Oregon’s Death Sentence of No Boundaries
The Beaver State reinstated the criminalization of hard drug use when the reality of its soft policy started hitting home with voters.
Taking away the stigma and the illegality of hard-core drug use wasn’t ever going to solve the problem, and yet the state of Oregon had to find this out the hard way.
In a futile attempt to be empathetic and help addicts get clean, Oregon passed Measure 110 in 2020. This ballot action decriminalized hard drug use (i.e., heroin, methamphetamine, fentanyl, etc.). It had the support of roughly 60% of Oregon voters. Under this legislation, offenders caught using hard drugs would, at worst, face a $100 fine, though they wouldn’t even have to pay the fine if they called the hotline number given to them by the police officer who issued the ticket.
According to a Wall Street Journal report in November, “Some 6,000 tickets have been issued for drug possession since decriminalization went into effect in 2021, but just 92 people have called and completed assessments needed to connect them to services, according to the nonprofit that operates the helpline.” That’s a success rate of 1.5% for addicts getting help to get clean — an absolute failure.

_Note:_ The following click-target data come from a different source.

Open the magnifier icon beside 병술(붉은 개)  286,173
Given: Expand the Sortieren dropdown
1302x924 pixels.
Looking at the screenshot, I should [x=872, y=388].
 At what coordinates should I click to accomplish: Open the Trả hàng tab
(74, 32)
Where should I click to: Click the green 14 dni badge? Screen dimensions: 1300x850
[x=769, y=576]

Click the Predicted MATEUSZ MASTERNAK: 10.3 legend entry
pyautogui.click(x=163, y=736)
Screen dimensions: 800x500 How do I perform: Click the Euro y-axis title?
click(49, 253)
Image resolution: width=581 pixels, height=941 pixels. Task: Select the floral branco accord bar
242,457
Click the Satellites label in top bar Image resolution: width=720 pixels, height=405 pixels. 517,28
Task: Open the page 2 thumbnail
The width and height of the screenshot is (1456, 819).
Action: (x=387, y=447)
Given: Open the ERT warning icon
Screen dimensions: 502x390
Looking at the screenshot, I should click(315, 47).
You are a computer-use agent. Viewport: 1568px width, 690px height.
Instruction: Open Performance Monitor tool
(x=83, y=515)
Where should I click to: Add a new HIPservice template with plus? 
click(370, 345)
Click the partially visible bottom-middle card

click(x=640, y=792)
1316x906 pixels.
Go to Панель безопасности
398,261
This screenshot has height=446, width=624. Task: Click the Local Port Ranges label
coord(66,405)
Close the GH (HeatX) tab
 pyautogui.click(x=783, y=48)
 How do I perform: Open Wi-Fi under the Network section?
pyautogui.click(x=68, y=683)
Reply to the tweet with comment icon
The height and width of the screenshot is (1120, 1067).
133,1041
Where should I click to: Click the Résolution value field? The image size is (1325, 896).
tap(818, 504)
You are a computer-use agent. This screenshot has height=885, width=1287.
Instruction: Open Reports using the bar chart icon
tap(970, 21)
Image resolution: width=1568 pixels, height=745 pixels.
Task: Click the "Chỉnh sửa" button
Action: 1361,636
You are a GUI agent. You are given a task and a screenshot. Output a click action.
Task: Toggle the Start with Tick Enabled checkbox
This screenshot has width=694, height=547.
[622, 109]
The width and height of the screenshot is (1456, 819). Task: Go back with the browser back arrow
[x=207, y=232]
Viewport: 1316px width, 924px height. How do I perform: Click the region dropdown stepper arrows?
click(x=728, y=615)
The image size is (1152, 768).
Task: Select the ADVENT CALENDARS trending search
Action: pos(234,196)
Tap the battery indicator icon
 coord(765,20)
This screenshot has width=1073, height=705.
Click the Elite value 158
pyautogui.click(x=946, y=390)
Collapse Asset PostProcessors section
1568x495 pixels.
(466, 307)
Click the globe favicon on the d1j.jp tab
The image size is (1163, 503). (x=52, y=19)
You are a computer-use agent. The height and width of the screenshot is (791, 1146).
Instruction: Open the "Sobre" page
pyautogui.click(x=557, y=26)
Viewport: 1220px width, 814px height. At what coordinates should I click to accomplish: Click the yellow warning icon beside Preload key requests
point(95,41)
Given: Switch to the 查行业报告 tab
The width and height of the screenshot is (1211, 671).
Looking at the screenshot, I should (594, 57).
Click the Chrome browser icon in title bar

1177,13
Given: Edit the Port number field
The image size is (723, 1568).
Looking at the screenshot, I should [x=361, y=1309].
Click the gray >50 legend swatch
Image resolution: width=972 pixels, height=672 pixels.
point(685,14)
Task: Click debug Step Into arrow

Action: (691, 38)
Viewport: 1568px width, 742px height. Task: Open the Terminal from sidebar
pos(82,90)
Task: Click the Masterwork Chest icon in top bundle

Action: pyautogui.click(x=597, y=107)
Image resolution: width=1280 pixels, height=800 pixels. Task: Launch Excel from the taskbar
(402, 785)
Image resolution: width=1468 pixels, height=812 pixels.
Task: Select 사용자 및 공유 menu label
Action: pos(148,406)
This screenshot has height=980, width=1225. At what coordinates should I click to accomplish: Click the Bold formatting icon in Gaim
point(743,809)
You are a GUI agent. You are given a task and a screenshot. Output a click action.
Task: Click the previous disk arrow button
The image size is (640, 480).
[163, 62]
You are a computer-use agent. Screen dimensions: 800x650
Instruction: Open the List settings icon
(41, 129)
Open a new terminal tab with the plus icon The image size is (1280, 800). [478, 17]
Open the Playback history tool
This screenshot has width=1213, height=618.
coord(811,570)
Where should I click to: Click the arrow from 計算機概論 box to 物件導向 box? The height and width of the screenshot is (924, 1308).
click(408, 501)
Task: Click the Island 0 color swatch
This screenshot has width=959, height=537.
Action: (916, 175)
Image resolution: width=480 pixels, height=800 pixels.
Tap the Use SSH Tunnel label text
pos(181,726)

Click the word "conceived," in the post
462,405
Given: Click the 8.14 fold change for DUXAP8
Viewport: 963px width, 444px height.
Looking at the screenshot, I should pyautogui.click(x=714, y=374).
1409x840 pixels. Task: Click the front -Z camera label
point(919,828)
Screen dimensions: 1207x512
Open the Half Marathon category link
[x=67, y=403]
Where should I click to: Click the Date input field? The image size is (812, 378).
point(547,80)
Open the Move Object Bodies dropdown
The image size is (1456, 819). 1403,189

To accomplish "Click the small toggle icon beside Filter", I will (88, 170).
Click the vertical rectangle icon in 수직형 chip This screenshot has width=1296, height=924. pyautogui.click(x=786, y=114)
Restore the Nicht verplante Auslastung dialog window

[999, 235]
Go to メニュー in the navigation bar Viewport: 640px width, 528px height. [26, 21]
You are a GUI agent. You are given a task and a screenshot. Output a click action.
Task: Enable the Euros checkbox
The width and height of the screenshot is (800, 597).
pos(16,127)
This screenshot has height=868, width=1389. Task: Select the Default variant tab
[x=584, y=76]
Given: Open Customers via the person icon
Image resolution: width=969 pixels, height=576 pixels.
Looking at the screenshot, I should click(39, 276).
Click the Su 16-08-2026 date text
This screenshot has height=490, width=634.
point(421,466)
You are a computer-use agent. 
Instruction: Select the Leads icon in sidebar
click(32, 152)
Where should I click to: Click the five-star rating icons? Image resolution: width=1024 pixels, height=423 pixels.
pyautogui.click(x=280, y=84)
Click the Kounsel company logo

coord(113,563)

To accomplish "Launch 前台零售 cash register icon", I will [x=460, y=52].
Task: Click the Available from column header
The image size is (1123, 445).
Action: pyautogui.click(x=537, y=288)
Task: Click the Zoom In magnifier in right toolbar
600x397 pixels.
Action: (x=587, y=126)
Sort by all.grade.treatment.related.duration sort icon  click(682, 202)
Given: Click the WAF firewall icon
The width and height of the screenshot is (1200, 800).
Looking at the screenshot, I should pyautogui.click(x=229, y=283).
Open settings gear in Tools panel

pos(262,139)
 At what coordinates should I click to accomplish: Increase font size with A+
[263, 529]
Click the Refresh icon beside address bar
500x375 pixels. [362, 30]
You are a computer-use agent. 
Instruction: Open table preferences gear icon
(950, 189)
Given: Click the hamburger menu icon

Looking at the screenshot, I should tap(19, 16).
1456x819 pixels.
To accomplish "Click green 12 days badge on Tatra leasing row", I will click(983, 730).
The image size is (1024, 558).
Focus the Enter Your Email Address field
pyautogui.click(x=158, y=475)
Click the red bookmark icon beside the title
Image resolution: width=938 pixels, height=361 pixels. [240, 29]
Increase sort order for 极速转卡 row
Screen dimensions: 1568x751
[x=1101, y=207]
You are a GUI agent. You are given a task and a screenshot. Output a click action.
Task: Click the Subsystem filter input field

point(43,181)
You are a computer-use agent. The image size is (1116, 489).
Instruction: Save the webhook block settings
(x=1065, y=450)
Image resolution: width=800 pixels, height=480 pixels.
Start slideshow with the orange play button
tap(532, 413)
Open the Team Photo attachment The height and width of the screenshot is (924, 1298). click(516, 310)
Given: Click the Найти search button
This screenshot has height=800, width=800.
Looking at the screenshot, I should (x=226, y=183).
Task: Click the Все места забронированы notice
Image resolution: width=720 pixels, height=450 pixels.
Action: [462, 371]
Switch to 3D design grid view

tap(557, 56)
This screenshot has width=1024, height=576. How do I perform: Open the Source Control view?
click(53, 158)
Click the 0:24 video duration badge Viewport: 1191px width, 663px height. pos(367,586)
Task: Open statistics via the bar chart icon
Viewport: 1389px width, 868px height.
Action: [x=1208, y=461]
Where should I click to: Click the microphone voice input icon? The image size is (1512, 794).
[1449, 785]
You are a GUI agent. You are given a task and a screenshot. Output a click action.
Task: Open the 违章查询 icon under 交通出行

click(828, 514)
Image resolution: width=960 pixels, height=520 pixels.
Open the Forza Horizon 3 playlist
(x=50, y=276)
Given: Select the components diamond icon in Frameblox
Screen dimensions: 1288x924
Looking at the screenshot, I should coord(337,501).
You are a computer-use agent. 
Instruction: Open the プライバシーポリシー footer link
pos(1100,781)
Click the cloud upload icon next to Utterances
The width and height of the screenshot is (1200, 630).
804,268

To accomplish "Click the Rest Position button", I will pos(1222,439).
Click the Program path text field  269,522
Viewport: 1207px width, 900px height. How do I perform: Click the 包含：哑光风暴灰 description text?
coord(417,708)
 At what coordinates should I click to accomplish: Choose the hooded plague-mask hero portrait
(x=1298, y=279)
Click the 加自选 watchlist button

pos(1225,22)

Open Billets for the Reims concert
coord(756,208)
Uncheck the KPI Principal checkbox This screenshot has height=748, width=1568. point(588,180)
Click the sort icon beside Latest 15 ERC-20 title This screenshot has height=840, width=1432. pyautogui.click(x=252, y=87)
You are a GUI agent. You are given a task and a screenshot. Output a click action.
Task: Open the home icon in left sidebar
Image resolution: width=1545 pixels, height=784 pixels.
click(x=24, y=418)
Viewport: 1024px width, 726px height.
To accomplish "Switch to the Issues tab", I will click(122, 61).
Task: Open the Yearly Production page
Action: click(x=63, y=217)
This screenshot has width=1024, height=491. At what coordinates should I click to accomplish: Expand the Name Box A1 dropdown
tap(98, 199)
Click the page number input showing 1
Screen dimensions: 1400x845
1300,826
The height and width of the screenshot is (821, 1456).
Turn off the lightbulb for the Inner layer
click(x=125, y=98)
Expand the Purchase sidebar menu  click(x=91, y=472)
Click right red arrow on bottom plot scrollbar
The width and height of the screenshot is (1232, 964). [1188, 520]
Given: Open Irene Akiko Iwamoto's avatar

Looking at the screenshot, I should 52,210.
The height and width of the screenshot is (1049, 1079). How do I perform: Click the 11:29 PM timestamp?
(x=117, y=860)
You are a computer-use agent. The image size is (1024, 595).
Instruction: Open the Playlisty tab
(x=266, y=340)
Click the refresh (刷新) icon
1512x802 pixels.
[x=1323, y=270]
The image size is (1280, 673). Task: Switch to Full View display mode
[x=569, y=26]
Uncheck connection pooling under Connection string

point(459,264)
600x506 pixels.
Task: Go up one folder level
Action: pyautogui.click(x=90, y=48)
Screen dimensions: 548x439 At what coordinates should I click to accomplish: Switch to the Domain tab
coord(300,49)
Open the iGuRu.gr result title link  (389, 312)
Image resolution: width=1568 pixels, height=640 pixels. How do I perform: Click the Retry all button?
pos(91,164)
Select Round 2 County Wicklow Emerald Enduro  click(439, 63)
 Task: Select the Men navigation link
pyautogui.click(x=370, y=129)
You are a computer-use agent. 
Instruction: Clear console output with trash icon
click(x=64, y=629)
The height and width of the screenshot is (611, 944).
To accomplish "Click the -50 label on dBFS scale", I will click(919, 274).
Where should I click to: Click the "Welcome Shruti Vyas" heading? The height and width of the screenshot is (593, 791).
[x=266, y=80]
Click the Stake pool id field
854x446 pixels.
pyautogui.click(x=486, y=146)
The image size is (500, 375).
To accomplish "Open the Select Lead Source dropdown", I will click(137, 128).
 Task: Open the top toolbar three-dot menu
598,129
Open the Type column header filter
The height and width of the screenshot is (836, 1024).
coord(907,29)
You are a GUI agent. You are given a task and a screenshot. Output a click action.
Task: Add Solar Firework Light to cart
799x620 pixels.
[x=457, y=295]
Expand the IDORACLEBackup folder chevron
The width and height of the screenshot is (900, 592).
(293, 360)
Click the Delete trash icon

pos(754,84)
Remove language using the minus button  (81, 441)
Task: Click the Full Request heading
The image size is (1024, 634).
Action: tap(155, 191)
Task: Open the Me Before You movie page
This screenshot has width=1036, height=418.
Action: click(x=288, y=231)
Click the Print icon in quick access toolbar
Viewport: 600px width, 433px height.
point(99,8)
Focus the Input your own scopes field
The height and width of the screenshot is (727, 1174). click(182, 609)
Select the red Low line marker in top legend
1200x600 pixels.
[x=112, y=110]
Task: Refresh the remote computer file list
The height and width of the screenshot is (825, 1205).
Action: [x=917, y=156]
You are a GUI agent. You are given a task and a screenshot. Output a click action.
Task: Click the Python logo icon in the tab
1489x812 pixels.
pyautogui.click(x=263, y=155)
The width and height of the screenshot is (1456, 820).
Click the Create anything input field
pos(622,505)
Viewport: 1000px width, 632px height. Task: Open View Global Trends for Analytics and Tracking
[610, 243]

You can see the leftist logic behind Measure 110: Take away the stigma of doing drugs, and people won’t use and abuse them as much. Also, taking away any serious legal impediments (fines, incarceration, or involuntary enrollment in rehab) for using hard drugs will reduce the recidivism rate and also provide addicts with an opportunity to get clean via the hotline on their tickets.
But the logic is a total misunderstanding of human nature, and reality soon reared its ugly head.
Instead of a reduction, Oregon saw a spike in drug use of all kinds. And along with that increased drug use came a visceral and clear decay in communities. Addicts were strewn across sidewalks along with feces and needles. Homelessness and overdose-related deaths skyrocketed. In fact, one could say that legalizing hard drug use was a death sentence for addicts. Not only was the legal deterrent taken away, but drugs became both easier to access and increasingly harder and more deadly. This is a far cry from the humanitarian vision behind the ill-conceived Measure 110. By 2023, Oregon voters were clamoring to reverse the measure and reinstate law and order when it came to hard drug use.
Ironically, Governor Tina Kotek signed legislation reversing Measure 110 on April Fools’ Day. The leftists who aren’t having to deal with the day-to-day devastation that the defunct measure had wrought on the state are irate that Oregon is returning to law and order. The local chapter of the American Civil Liberties Union encouraged constituents to contact their state lawmakers while calling the reversal of Measure 110 a “return to the failed racist and classist tactics of the war on drugs that wasted billions of tax dollars criminalizing drug addiction, especially amongst Black, brown, and low-income people.” The ACLU chapter also asserted that reverting to the previous law-and-order strategy is more expensive.
This claim is particularly insidious when you look at the numbers. Remember, the success rate of the citation strategy was just 1.5%. Ergo, the leftists who share the ACLU’s opinion would rather see the destruction of communities and families continue. They would rather addicts continue to ruin their lives or even die via overdose because to do otherwise would be racist and expensive. This seems like a human-last perspective.
There isn’t a perfect solution to curbing drug abuse and addiction and all the subsequent consequences that go along with those life choices. Even in reversing Measure 110, legislators like State Senate Republican Leader Tim Knopp conceded: “HB 4002 [which reversed Measure 110] is not a perfect solution; legislators will undoubtedly have much more work to do in upcoming sessions. But it sets a standard for how the state should approach the drug addiction crisis: by empowering law enforcement and our behavioral health systems to work together to help Oregonians struggling with chronic addiction seek life-saving treatment.”
Having boundaries via laws and law enforcement stands a better chance of reducing the problem than the anarchy of so-called freedom. Giving addicts the freedom to use and abuse drugs with impunity is giving them over to the enslavement of addiction.
Oregon voters have had an up-close and personal view of this contrast. The social experiment of legalizing hard drug use made the problem worse and killed more people. Residents have found they prefer law and order, as well as giving addicts a more firm hand in getting clean.